Federal Regulation

You are here

DOT Rule 49 CFR Part 40 Section 40.103

Subpart F - Drug Testing Laboratories

§ 40.103 What are the requirements for submitting blind specimens to a laboratory?

(a) As an employer or C/TPA with an aggregate of 2000 or more DOT-covered employees, you must send blind specimens to laboratories you use. If you have an aggregate of fewer than 2000 DOT-covered employees, you are not required to provide blind specimens.

(b) To each laboratory to which you send at least 100 specimens in a year, you must transmit a number of blind specimens equivalent to one percent of the specimens you send to that laboratory, up to a maximum of 50 blind specimens in each quarter (i.e., January–March, April–June, July–September, October–December). As a C/TPA, you must apply this percentage to the total number of DOT-covered employees' specimens you send to the laboratory. Your blind specimen submissions must be evenly spread throughout the year. The following examples illustrate how this requirement works:

Example 1 to Paragraph (b). You send 2500 specimens to Lab X in Year 1. In this case, you would send 25 blind specimens to Lab X in Year 1. To meet the even distribution requirement, you would send 6 in each of three quarters and 7 in the other. 

Example 2 to Paragraph (b). You send 2000 specimens to Lab X and 1000 specimens to Lab Y in Year 1. In this case, you would send 20 blind specimens to Lab X and 10 to Lab Y in Year 1. The even distribution requirement would apply in a similar way to that described in Example 1. 

Example 3 to Paragraph (b). Same as Example 2, except that you also send 20 specimens to Lab Z. In this case, you would send blind specimens to Labs X and Y as in Example 2. You would not have to send any blind specimens to Lab Z, because you sent fewer than 100 specimens to Lab Z.

Example 4 to Paragraph (b). You are a C/TPA sending 2000 specimens to Lab X in Year 1. These 2000 specimens represent 200 small employers who have an average of 10 covered employees each. In this case you—not the individual employers—send 20 blind specimens to Lab X in Year 1, again ensuring even distribution.
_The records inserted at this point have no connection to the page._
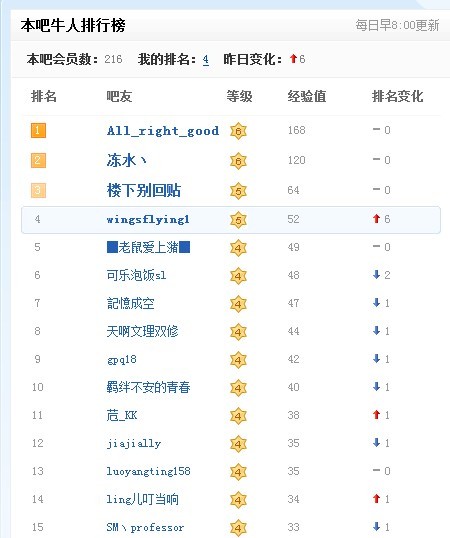Click level 6 star badge beside All_right_good
The width and height of the screenshot is (450, 538).
(238, 131)
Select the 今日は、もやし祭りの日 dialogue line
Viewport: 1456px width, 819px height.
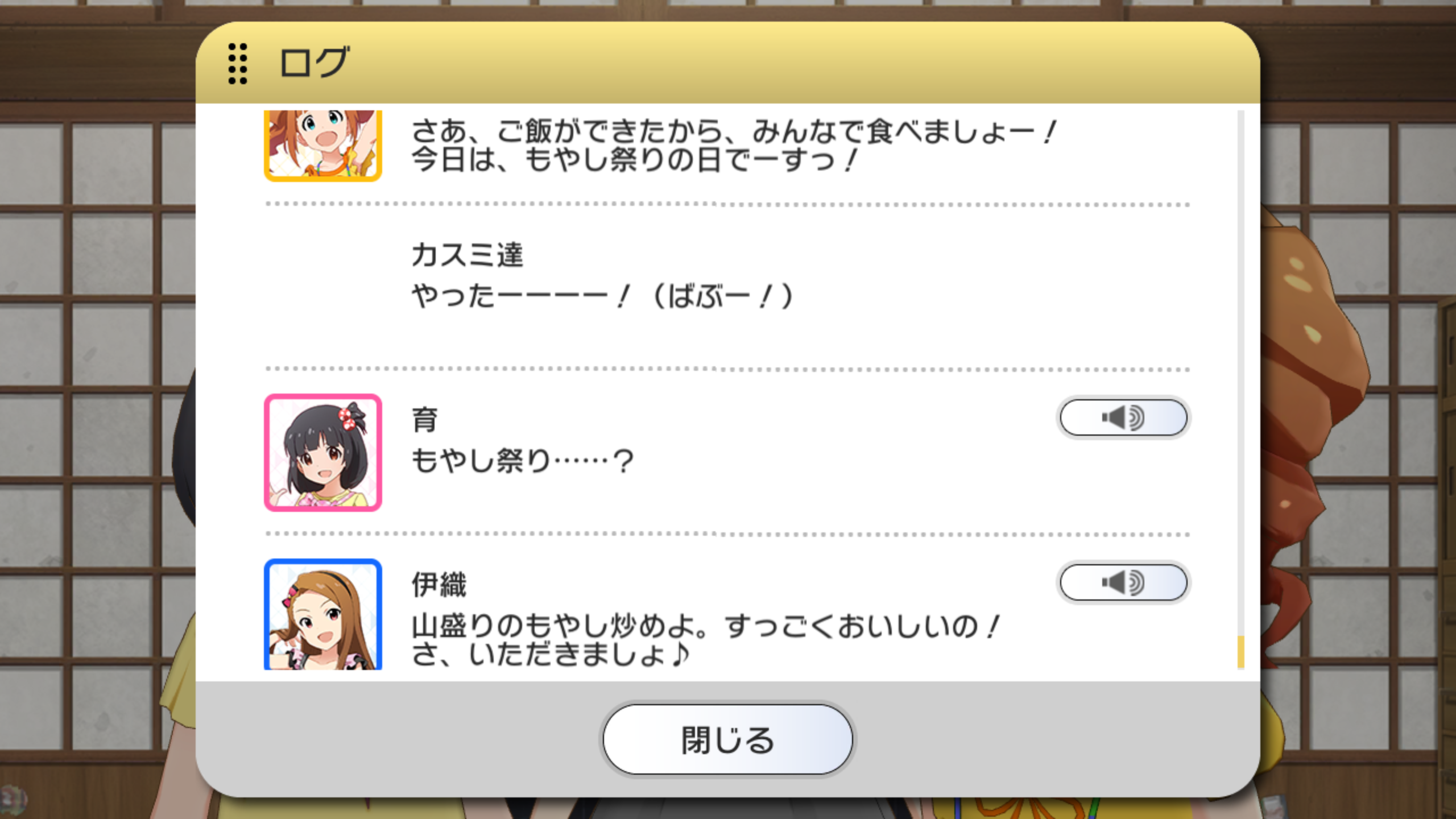[634, 160]
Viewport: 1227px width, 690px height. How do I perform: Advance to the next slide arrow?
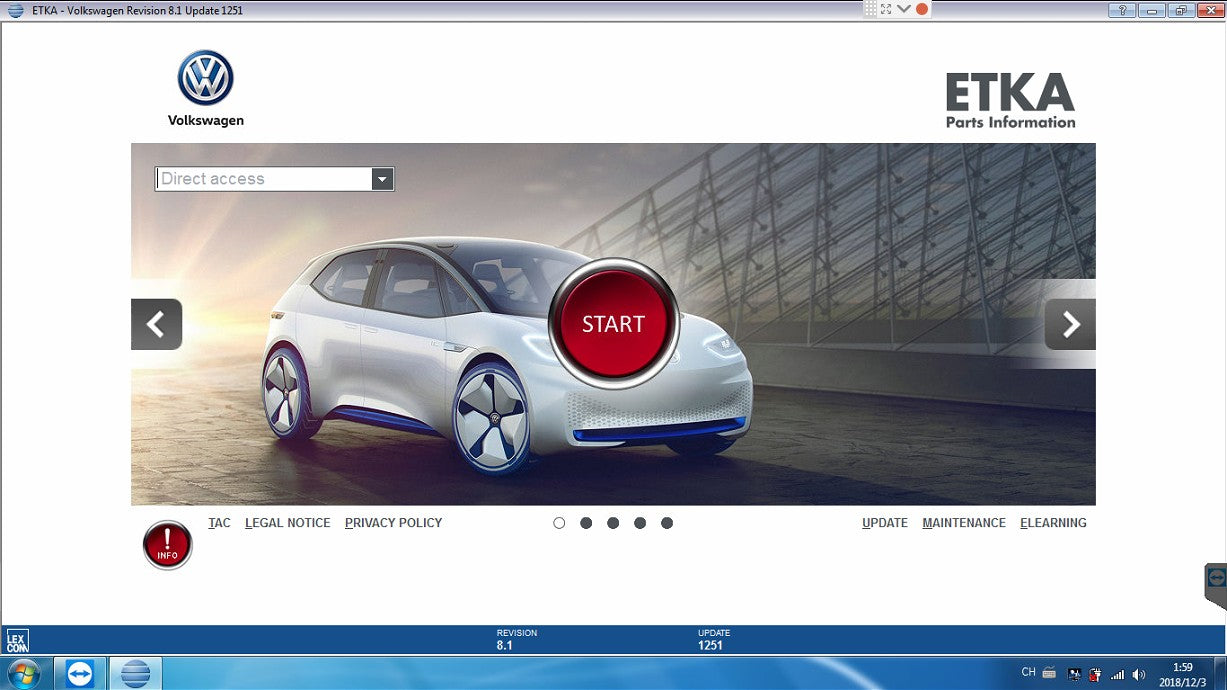[1070, 324]
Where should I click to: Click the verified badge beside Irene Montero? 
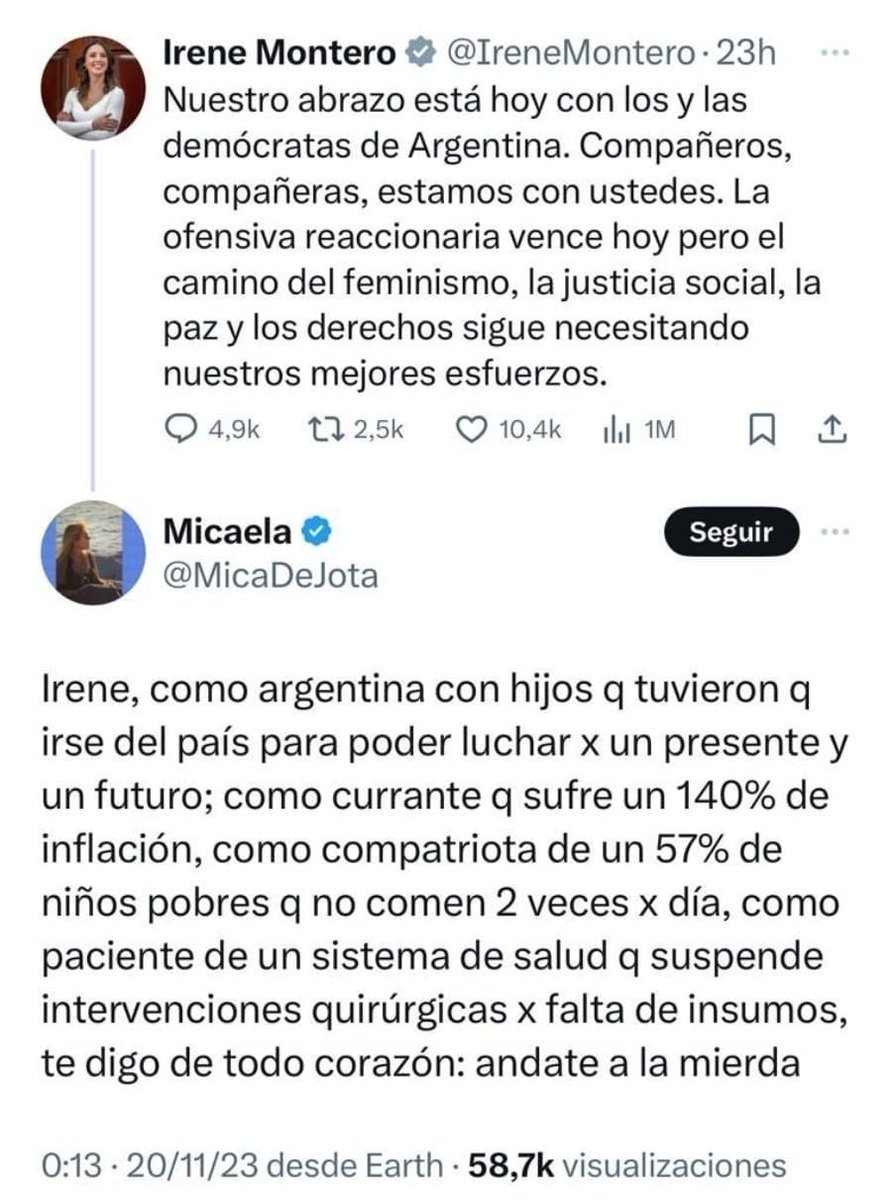[x=414, y=51]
The individual employers you represent are not required to provide any blind specimens on their own.

Example 5 to Paragraph (b). You are a large C/TPA that sends 40,000 specimens to Lab Y in Year 1. One percent of that figure is 400. However, the 50 blind specimen per quarter “cap” means that you need send only 50 blind specimens per quarter, rather than the 100 per quarter you would have to send to meet the one percent rate. Your annual total would be 200, rather than 400, blind specimens.

(c) Approximately 75 percent of the specimens you submit must be negative (i.e., containing no drugs, nor adulterated or substituted). Approximately 15 percent must be positive for one or more of the five drugs involved in DOT tests, and approximately 10 percent must either be adulterated with a substance cited in HHS guidance or substituted (i.e., having specific gravity and creatinine meeting the criteria of§40.93(b)).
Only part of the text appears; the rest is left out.